Project deliverable Open Access
This accompanying document for deliverable D4.3 (Models and Tools for Predictive Analytics over Extremely Large Datasets) describes the first version of the mechanisms and tools supporting efficient and effective predictive data analytics over the BigDataGrapes (BDG) platform in the context of grapevine-related assets.
The BDG software stack employs efficient and fault-tolerant tools for distributed processing, aimed at providing scalability and reliability for the target applications. On top of this stack, the BDG platform enables distributed predictive big data analytics by effectively exploiting scalable Machine Learning algorithms using the computational resources of the underlying infrastructure efficiently. The software components enabling BDG predictive data analytics have been designed and deployed using Docker containers1. They thus include everything needed to run the supported predictive data analytics tools on any system that can run a Docker engine.
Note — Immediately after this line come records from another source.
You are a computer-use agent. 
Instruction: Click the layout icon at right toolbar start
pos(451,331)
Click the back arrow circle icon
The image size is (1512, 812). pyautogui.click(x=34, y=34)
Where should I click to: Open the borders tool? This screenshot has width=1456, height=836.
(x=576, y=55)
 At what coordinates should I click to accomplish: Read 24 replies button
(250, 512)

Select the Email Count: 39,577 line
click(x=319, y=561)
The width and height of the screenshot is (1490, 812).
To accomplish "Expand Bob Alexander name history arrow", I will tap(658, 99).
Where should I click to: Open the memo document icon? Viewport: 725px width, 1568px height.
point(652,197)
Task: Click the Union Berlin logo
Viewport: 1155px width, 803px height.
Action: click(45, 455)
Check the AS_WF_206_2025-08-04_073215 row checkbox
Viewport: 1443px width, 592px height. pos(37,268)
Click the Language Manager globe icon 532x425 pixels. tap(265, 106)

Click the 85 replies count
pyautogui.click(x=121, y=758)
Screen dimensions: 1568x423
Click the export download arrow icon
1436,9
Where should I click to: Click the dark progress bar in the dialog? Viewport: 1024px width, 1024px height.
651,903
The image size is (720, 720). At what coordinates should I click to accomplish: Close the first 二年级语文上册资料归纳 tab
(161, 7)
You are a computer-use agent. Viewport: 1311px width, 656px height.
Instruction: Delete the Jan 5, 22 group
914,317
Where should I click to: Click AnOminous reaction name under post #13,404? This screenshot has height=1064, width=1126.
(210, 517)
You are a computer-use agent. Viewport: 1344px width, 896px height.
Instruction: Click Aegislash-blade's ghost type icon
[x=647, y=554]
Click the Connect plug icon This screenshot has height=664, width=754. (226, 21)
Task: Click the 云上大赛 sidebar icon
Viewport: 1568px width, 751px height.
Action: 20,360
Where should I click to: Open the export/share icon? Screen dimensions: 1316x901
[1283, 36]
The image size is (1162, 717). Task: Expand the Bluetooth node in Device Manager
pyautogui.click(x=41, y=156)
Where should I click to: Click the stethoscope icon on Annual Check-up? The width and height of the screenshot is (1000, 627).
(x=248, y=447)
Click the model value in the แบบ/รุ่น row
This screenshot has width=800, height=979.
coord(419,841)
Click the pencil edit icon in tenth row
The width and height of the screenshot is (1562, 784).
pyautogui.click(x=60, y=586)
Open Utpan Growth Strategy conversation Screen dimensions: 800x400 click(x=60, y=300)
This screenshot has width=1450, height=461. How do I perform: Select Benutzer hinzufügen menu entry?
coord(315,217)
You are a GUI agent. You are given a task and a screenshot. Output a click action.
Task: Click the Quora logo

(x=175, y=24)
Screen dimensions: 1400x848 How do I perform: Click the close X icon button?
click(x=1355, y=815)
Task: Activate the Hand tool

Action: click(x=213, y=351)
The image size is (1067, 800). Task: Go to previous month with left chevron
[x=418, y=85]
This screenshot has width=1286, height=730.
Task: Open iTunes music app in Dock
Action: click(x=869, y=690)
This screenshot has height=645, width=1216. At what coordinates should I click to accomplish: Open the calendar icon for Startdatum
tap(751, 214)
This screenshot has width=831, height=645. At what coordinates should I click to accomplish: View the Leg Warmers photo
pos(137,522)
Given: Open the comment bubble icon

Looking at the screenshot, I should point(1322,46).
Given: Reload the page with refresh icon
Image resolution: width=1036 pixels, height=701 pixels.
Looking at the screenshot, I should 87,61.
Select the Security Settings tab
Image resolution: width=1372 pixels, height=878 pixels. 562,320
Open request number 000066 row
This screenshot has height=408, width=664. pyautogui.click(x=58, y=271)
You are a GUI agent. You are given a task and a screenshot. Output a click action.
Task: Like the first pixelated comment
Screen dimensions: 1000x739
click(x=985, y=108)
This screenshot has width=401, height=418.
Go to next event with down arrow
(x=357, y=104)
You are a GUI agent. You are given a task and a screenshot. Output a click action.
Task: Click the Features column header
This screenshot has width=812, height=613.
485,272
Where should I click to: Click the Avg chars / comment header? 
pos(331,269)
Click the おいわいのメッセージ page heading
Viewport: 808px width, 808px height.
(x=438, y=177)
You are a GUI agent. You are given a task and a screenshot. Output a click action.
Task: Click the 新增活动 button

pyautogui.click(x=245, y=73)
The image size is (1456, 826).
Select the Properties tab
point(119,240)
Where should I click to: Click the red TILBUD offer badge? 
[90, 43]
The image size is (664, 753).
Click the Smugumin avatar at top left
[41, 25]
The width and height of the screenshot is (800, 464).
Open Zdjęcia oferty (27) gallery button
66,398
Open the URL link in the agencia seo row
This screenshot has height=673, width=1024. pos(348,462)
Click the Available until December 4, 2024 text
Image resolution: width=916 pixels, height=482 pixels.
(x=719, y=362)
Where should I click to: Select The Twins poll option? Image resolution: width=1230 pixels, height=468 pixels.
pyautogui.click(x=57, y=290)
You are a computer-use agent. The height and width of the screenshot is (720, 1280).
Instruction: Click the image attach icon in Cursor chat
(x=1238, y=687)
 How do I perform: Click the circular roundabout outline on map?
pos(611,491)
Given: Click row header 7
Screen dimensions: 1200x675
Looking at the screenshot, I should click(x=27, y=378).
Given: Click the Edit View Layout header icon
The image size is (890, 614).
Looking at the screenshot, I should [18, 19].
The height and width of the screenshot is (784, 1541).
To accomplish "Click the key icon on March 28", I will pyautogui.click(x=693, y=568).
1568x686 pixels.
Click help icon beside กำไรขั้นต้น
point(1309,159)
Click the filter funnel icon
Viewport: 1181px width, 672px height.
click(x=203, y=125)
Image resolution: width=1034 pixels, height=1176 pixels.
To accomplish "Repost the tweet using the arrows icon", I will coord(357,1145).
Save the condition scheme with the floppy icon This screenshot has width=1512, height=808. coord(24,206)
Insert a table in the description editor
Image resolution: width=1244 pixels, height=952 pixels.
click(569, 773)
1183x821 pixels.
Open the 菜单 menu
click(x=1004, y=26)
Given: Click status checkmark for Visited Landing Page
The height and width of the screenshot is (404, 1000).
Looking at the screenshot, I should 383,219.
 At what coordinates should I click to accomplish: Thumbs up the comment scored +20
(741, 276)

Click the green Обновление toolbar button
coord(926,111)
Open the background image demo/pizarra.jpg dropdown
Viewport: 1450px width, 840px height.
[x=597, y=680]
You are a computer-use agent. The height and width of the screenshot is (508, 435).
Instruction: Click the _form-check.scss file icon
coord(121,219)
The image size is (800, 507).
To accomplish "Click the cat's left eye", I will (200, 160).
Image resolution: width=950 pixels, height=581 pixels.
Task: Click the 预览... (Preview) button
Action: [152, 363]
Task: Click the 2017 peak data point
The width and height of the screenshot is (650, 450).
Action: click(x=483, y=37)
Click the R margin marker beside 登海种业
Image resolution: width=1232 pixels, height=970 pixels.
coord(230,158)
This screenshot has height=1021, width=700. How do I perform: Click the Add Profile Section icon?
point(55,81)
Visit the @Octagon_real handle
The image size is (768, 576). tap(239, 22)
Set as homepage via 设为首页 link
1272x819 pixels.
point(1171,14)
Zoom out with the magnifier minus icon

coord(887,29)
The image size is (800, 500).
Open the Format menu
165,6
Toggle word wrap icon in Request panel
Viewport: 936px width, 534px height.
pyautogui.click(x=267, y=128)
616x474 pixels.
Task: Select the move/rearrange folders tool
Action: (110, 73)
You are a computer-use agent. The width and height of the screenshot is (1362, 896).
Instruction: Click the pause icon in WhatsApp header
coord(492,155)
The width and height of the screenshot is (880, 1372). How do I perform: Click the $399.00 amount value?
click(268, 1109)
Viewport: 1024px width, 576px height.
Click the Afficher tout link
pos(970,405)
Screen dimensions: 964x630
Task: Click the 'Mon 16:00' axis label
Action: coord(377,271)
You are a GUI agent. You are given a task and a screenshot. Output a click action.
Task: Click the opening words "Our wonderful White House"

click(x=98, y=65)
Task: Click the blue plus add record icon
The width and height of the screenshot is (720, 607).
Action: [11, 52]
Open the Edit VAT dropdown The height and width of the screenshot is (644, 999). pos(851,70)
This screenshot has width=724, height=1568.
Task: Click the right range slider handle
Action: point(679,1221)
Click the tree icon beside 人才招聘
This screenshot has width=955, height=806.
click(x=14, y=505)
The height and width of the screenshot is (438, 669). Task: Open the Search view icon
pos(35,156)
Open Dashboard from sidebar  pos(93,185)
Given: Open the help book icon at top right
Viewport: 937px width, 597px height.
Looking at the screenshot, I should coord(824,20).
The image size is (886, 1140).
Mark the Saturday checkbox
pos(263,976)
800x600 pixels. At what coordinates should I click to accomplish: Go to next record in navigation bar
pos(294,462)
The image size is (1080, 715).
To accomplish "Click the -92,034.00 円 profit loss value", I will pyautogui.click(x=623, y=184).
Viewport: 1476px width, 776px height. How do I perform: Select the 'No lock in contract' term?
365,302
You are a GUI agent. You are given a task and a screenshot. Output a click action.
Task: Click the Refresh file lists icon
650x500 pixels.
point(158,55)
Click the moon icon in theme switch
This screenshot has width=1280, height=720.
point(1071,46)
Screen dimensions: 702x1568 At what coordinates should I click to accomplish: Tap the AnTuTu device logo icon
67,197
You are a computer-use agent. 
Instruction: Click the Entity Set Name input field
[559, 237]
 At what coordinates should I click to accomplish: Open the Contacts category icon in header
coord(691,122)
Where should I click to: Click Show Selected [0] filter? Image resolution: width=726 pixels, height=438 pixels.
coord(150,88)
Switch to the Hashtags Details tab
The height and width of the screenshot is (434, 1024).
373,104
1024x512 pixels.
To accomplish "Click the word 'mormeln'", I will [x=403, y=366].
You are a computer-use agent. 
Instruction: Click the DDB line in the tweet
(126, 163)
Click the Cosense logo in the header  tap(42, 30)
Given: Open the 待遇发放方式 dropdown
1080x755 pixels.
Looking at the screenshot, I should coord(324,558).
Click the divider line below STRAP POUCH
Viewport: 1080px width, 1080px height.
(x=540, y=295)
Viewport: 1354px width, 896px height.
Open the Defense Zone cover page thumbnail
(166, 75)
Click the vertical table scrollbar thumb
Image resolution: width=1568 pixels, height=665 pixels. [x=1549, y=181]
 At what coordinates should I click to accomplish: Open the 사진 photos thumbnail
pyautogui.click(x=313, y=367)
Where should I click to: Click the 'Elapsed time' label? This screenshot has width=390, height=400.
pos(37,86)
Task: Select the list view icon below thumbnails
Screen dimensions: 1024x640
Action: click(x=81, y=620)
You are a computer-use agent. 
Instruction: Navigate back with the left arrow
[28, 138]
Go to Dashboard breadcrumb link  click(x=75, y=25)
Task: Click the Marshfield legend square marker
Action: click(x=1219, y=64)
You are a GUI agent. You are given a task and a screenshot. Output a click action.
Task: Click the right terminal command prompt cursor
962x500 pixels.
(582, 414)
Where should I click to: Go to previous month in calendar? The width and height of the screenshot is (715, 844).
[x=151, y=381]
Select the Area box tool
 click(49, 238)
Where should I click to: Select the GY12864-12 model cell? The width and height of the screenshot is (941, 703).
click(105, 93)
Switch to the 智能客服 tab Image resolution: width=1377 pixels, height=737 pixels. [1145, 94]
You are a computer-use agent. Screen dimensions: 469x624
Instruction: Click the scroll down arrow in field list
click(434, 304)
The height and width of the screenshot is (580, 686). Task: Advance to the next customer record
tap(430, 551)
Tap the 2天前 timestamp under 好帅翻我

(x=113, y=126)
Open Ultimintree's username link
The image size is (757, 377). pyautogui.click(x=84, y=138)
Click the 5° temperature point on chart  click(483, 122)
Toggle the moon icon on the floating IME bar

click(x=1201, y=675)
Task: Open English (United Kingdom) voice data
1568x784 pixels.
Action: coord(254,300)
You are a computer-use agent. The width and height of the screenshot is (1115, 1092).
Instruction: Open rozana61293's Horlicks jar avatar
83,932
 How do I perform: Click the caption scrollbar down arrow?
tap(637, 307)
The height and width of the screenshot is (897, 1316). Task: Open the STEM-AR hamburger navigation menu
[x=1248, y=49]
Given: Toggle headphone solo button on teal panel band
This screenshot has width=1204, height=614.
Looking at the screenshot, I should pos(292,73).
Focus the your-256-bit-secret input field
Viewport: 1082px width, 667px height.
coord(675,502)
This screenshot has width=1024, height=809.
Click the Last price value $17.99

The document first introduces the main technologies currently used in the first version of the BDG component for performing efficient and scalable analytics over extremely large dataset. The docker component provided in this deliverable relies on the BDG software stack discussed in Deliverable 2.3: “BigDataGrapes Software Stack Design” and exploits the distributed execution environment provided by the Persistence and Processing Layers of the BDG architecture contributed in Deliverable 4.1: “Methods and Tools for Scalable Distributed Processing”.
The document details the steps to be followed to download and deploy the first version of the BDG platform and provides the reader with practical examples of usage of its scalable predictive analytics component. Specifically, we provide four demonstrators released as Jupyter Notebooks2 implementing four different machine learning tasks by exploiting the BDG infrastructure. The first one shows how to train two kinds of regressors, i.e., linear and random forest regressors, to fit synthetically generated data. We present these results by adding a visualization of the result to allow the reader to understand the limitations of each specific solution. The second demonstrator employs a well-known dataset, i.e., the KDD CUP 1999 dataset3, to train a binary logistic regression classifier. We show how to train and evaluate the performance of the classifier by means of a standard metric, i.e., Accuracy. This second demonstrator also shows how the distributed file system can be exploited to directly feed the machine learning platform with data. The third demonstrator extends the second one by showing how to train a multi-label classifier on a Red Wine Quality Dataset4, a public dataset employed on Kaggle for a machine learning competition. We show how to learn a multi-label logistic regression classifier and how to evaluate its performance in terms of Accuracy. The fourth demonstrator is much more complex and structured and has been added to this document as an update done at M15. The demonstrator focuses on the application of machine learning methods on wine data collected from online social networks of wine passionate users. The dataset analyzed contains: 489,417 wine reviews by 195,678 users, written in 86 languages, related to 51,579 different wines, from 58 wine countries and 2272 wine regions. The predictive analysis conducted on this dataset allows us to show the potential of the machine learning layer of the BDG infrastructure providing efficient and effective methods for assessing the potential market penetration of a given wine in a new country. We estimate this penetration capability by learning a model from user-generated contents about wines in a target country.